Football Friends Online – When 90 Mins Is Not EnoughMuch ado about nothing - Football Friends Online - When 90 Mins Is Not Enough Much ado about nothing - Football Friends Online - When 90 Mins Is Not Enough

Much ado about nothing

When Theo Walcott left St Mary’s for the dizzy heights of the Premier League and Arsenal, the only thing that outweighed his hefty transfer fee was the expectation surrounding him, something he has struggled to live up to. 

Since leaving Southampton in 2006 Walcott has made 138 appearances for Arsenal as well as 21 England caps, not to mention making the 2006 World Cup in Germany thanks to his inclusion from the then manager Sven-Goran Eriksson.

But it’s not all as successful as it seems, with the 22-year-old’s quality failing to improve with age, leaving the winger in a stagnant state at the Emirates. 

By 2008 the London-born Walcott had become Arsenal’s youngest ever play in the Champions League (since beaten by Jack Wilshere), played in a Carling Cup Final, both scored and assisted in major games for the Gunners, and won Young Sports Personality of the Year. Those achievements brought significant praise from his manager, Arsene Wenger, who stated that Walcott was now able to “make his shift from a boy, to a man, and shall soon be a monster”. The only way is up?

Comparisons to Thierry Henry led to the Southampton Academy graduate receiving the hallowed number 14 shirt for the 2008-09 season, with signs of the ‘monster’ hatching, but not yet breathing fire. 

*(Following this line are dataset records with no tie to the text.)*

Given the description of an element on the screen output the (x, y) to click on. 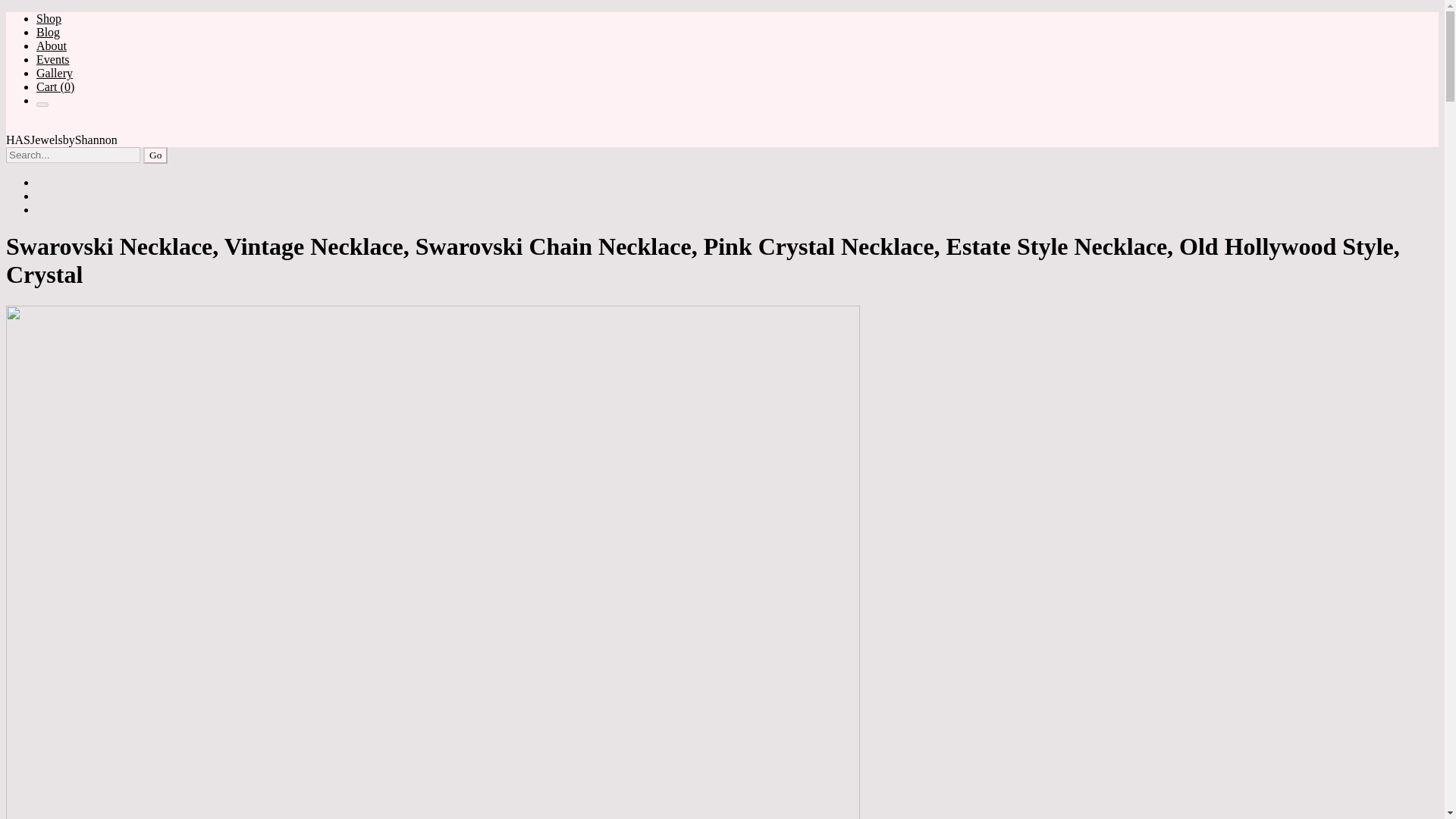
Go (154, 155)
Blog (47, 31)
Go (154, 155)
Gallery (54, 72)
Events (52, 59)
About (51, 45)
Shop (48, 18)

Injuries had marred much of his progression: dislocated shoulder, back injury, knee injury, hamstring, ankle injury. An impressive arsenal of injuries for someone of such tender age. But it is both narrow minded and naive to blame his slow progression on injuries alone. 

Despite making the 2006 World Cup as part of the England squad, Walcott was left out of Fabio Capello’s team that would travel to Germany for the 2010 World Cup, signalling how his career, despite an improvement in profile, has failed to sore in the laps of the Gods. 

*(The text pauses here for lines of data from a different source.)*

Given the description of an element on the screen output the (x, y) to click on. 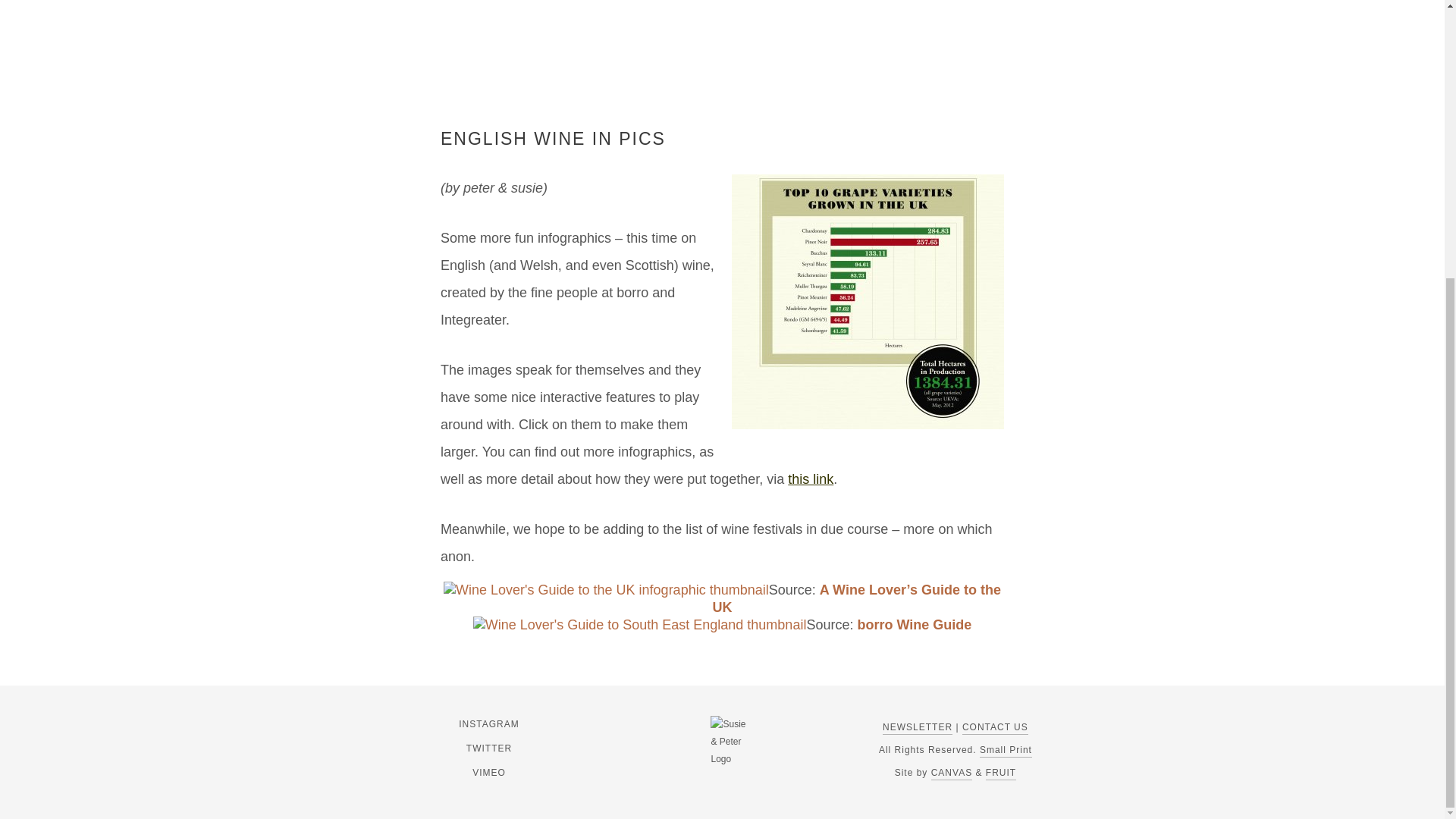
borro Wine Guide (914, 624)
TWITTER (488, 748)
NEWSLETTER (917, 727)
CONTACT US (994, 727)
INSTAGRAM (488, 723)
See the full Wine Lover's Guide to the UK infographic (606, 589)
Small Print (1005, 750)
this link (809, 478)
VIMEO (488, 772)
See the full Wine Lover's Guide to the UK infographic (639, 624)
Given the description of an element on the screen output the (x, y) to click on. 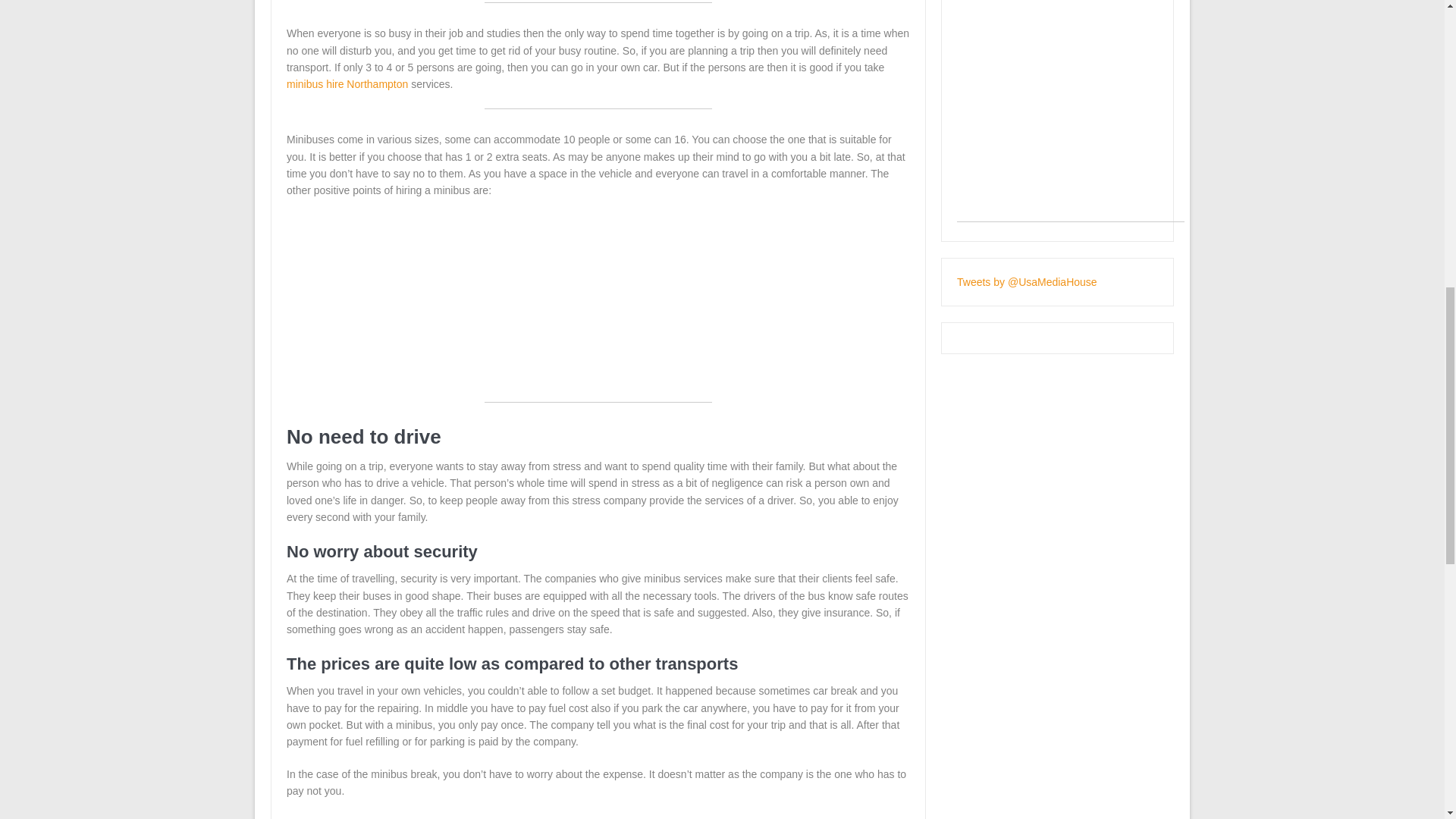
Advertisement (1070, 110)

Although he plays as a winger, criticism of his final delivery has been rife and verified, and despite possessing electric pace, leaving defenders in his wake has been a rare and surprising occurrence. The monster is in need of drastic incubation. 

The arrival of Alex Oxlade-Chamberlain in the summer, also from Southampton, has only highlighted Walcott’s failures, with the latest St Mary’s hotshot already showing much more promise at the Emirates than Walcott has in five years. Fans and critics alike bemoan the number of foreign players at Arsenal, but when homegrown players turn out to be so ineffectual, is it any wonder Wenger turns elsewhere?

Murmurs have been coming from Walcott’s corner suggesting he may move on from the Gunners in a quest for trophies, a large dose of irony considering his failure to produce is a contributing factor to Arsenal’s baron seven years without a trophy to place in the dusty cabinet. 

Patience is running out with Walcott, and the faith that he will be England’s main man in years to come is waning, and that is only further assisted by Oxlade-Chamberlain, who has already ousted Walcott from the starting eleven this season showing much more maturity, class and skill than his predecessor. 

Walcott arrived on the scene with a huge price tag and seemingly endless amount of potential, but could leave Arsenal in the summer for a far diminished price tag, wallowing in the shadow of what he always should have been, Alex Oxlade-Chamberlain.